=== THE TASK ===
Exactly as written, output each of the entries below.

=== Stored data ===
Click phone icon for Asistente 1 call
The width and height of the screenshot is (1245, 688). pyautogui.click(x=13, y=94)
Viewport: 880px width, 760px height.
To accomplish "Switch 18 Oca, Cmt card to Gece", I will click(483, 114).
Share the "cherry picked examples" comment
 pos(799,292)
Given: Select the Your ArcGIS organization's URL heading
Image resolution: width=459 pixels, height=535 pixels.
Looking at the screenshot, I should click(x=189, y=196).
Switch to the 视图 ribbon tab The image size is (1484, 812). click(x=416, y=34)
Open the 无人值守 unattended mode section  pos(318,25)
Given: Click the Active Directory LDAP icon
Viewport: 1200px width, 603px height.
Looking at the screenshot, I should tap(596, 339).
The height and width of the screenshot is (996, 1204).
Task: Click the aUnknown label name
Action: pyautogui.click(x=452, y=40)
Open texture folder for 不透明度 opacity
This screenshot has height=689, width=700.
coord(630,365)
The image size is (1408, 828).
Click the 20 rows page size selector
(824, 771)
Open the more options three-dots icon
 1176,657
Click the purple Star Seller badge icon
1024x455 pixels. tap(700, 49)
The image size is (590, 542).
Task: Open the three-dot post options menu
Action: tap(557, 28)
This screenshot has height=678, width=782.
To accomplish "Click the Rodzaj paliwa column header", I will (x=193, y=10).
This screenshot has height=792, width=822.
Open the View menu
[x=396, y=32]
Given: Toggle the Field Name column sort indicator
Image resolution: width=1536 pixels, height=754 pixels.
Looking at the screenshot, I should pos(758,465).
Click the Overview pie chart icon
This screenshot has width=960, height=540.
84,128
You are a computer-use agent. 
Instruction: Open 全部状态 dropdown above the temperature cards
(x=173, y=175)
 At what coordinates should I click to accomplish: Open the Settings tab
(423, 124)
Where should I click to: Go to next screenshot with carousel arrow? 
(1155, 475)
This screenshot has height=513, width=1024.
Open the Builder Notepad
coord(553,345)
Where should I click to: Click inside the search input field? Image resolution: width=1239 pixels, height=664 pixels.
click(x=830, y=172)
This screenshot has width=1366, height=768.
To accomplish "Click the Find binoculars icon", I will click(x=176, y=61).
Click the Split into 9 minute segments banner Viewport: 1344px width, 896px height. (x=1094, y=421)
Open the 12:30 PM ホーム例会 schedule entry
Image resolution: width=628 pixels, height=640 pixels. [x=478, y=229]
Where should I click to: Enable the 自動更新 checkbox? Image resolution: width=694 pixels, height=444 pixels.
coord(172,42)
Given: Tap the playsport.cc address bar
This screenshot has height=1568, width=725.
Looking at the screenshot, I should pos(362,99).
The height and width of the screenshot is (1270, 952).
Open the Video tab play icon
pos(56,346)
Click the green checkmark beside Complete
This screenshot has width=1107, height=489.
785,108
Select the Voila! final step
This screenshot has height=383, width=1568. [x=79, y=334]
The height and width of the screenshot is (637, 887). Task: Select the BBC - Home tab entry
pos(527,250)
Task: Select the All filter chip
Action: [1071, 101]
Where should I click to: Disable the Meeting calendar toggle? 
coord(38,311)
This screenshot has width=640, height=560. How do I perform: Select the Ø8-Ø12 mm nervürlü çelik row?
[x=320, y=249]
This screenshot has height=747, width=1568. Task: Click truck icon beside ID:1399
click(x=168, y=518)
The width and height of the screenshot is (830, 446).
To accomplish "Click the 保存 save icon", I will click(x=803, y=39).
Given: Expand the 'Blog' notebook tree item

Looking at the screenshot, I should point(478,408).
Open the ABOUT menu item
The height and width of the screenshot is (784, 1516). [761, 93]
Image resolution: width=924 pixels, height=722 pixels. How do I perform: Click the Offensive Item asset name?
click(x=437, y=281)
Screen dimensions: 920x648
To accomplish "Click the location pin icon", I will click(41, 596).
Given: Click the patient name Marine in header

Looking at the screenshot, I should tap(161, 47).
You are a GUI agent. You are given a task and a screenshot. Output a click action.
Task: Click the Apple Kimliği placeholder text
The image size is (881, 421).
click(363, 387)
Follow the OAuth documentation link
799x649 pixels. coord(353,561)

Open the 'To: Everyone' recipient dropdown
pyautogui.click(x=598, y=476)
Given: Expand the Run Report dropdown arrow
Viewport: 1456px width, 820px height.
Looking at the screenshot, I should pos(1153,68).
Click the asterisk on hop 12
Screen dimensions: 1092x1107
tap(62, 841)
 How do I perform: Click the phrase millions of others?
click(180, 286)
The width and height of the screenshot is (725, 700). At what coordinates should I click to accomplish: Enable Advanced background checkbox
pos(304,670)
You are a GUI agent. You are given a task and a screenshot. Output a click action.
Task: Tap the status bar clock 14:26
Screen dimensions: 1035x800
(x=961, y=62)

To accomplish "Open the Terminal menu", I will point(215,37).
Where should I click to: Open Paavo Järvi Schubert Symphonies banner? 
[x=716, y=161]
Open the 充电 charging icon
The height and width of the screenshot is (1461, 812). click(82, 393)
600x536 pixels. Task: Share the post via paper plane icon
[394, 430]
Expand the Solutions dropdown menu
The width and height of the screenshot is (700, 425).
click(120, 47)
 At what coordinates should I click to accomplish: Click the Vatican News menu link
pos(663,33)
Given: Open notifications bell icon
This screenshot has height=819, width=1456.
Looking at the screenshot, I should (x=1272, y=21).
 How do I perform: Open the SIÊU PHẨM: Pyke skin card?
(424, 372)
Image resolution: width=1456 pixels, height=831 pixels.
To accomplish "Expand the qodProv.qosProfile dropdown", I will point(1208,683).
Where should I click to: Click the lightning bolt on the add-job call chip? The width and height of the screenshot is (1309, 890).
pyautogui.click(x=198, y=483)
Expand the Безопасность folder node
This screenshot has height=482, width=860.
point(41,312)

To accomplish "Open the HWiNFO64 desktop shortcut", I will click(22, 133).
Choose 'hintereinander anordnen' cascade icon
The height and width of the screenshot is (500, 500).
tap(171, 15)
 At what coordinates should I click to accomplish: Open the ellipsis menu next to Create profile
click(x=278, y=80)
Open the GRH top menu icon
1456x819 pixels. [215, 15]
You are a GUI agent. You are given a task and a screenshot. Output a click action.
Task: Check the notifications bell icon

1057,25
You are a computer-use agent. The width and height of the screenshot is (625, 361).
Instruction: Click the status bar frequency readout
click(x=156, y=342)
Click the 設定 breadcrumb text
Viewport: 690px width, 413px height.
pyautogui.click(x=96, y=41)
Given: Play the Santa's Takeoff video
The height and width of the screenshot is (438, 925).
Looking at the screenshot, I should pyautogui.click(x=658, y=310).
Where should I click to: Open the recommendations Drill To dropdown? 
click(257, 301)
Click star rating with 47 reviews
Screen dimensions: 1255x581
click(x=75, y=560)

=== SOLVED EXERCISE ===
Click phone icon for Asistente 1 call
The width and height of the screenshot is (1245, 688). pyautogui.click(x=13, y=94)
Viewport: 880px width, 760px height.
To accomplish "Switch 18 Oca, Cmt card to Gece", I will click(483, 114).
Share the "cherry picked examples" comment
 pos(799,292)
Given: Select the Your ArcGIS organization's URL heading
Image resolution: width=459 pixels, height=535 pixels.
Looking at the screenshot, I should click(x=189, y=196).
Switch to the 视图 ribbon tab The image size is (1484, 812). click(x=416, y=34)
Open the 无人值守 unattended mode section  pos(318,25)
Given: Click the Active Directory LDAP icon
Viewport: 1200px width, 603px height.
Looking at the screenshot, I should tap(596, 339).
The height and width of the screenshot is (996, 1204).
Task: Click the aUnknown label name
Action: pyautogui.click(x=452, y=40)
Open texture folder for 不透明度 opacity
This screenshot has height=689, width=700.
coord(630,365)
The image size is (1408, 828).
Click the 20 rows page size selector
(824, 771)
Open the more options three-dots icon
 1176,657
Click the purple Star Seller badge icon
1024x455 pixels. tap(700, 49)
The image size is (590, 542).
Task: Open the three-dot post options menu
Action: tap(557, 28)
This screenshot has height=678, width=782.
To accomplish "Click the Rodzaj paliwa column header", I will (x=193, y=10).
This screenshot has height=792, width=822.
Open the View menu
[x=396, y=32]
Given: Toggle the Field Name column sort indicator
Image resolution: width=1536 pixels, height=754 pixels.
Looking at the screenshot, I should pos(758,465).
Click the Overview pie chart icon
This screenshot has width=960, height=540.
84,128
You are a computer-use agent. 
Instruction: Open 全部状态 dropdown above the temperature cards
(x=173, y=175)
 At what coordinates should I click to accomplish: Open the Settings tab
(423, 124)
Where should I click to: Go to next screenshot with carousel arrow? 
(1155, 475)
This screenshot has height=513, width=1024.
Open the Builder Notepad
coord(553,345)
Where should I click to: Click inside the search input field? Image resolution: width=1239 pixels, height=664 pixels.
click(x=830, y=172)
This screenshot has width=1366, height=768.
To accomplish "Click the Find binoculars icon", I will click(x=176, y=61).
Click the Split into 9 minute segments banner Viewport: 1344px width, 896px height. (x=1094, y=421)
Open the 12:30 PM ホーム例会 schedule entry
Image resolution: width=628 pixels, height=640 pixels. [x=478, y=229]
Where should I click to: Enable the 自動更新 checkbox? Image resolution: width=694 pixels, height=444 pixels.
coord(172,42)
Given: Tap the playsport.cc address bar
This screenshot has height=1568, width=725.
Looking at the screenshot, I should pos(362,99).
The height and width of the screenshot is (1270, 952).
Open the Video tab play icon
pos(56,346)
Click the green checkmark beside Complete
This screenshot has width=1107, height=489.
785,108
Select the Voila! final step
This screenshot has height=383, width=1568. [x=79, y=334]
The height and width of the screenshot is (637, 887). Task: Select the BBC - Home tab entry
pos(527,250)
Task: Select the All filter chip
Action: [1071, 101]
Where should I click to: Disable the Meeting calendar toggle? 
coord(38,311)
This screenshot has width=640, height=560. How do I perform: Select the Ø8-Ø12 mm nervürlü çelik row?
[x=320, y=249]
This screenshot has height=747, width=1568. Task: Click truck icon beside ID:1399
click(x=168, y=518)
The width and height of the screenshot is (830, 446).
To accomplish "Click the 保存 save icon", I will click(x=803, y=39).
Given: Expand the 'Blog' notebook tree item

Looking at the screenshot, I should point(478,408).
Open the ABOUT menu item
The height and width of the screenshot is (784, 1516). [761, 93]
Image resolution: width=924 pixels, height=722 pixels. How do I perform: Click the Offensive Item asset name?
click(x=437, y=281)
Screen dimensions: 920x648
To accomplish "Click the location pin icon", I will click(41, 596).
Given: Click the patient name Marine in header

Looking at the screenshot, I should tap(161, 47).
You are a GUI agent. You are given a task and a screenshot. Output a click action.
Task: Click the Apple Kimliği placeholder text
The image size is (881, 421).
click(363, 387)
Follow the OAuth documentation link
799x649 pixels. coord(353,561)

Open the 'To: Everyone' recipient dropdown
pyautogui.click(x=598, y=476)
Given: Expand the Run Report dropdown arrow
Viewport: 1456px width, 820px height.
Looking at the screenshot, I should pos(1153,68).
Click the asterisk on hop 12
Screen dimensions: 1092x1107
tap(62, 841)
 How do I perform: Click the phrase millions of others?
click(180, 286)
The width and height of the screenshot is (725, 700). At what coordinates should I click to accomplish: Enable Advanced background checkbox
pos(304,670)
You are a GUI agent. You are given a task and a screenshot. Output a click action.
Task: Tap the status bar clock 14:26
Screen dimensions: 1035x800
(x=961, y=62)

To accomplish "Open the Terminal menu", I will point(215,37).
Where should I click to: Open Paavo Järvi Schubert Symphonies banner? 
[x=716, y=161]
Open the 充电 charging icon
The height and width of the screenshot is (1461, 812). click(82, 393)
600x536 pixels. Task: Share the post via paper plane icon
[394, 430]
Expand the Solutions dropdown menu
The width and height of the screenshot is (700, 425).
click(120, 47)
 At what coordinates should I click to accomplish: Click the Vatican News menu link
pos(663,33)
Given: Open notifications bell icon
This screenshot has height=819, width=1456.
Looking at the screenshot, I should (x=1272, y=21).
 How do I perform: Open the SIÊU PHẨM: Pyke skin card?
(424, 372)
Image resolution: width=1456 pixels, height=831 pixels.
To accomplish "Expand the qodProv.qosProfile dropdown", I will point(1208,683).
Where should I click to: Click the lightning bolt on the add-job call chip? The width and height of the screenshot is (1309, 890).
pyautogui.click(x=198, y=483)
Expand the Безопасность folder node
This screenshot has height=482, width=860.
point(41,312)

To accomplish "Open the HWiNFO64 desktop shortcut", I will click(22, 133).
Choose 'hintereinander anordnen' cascade icon
The height and width of the screenshot is (500, 500).
tap(171, 15)
 At what coordinates should I click to accomplish: Open the ellipsis menu next to Create profile
click(x=278, y=80)
Open the GRH top menu icon
1456x819 pixels. [215, 15]
You are a GUI agent. You are given a task and a screenshot. Output a click action.
Task: Check the notifications bell icon

1057,25
You are a computer-use agent. The width and height of the screenshot is (625, 361).
Instruction: Click the status bar frequency readout
click(x=156, y=342)
Click the 設定 breadcrumb text
Viewport: 690px width, 413px height.
pyautogui.click(x=96, y=41)
Given: Play the Santa's Takeoff video
The height and width of the screenshot is (438, 925).
Looking at the screenshot, I should pyautogui.click(x=658, y=310).
Where should I click to: Open the recommendations Drill To dropdown? 
click(257, 301)
Click star rating with 47 reviews
Screen dimensions: 1255x581
click(x=75, y=560)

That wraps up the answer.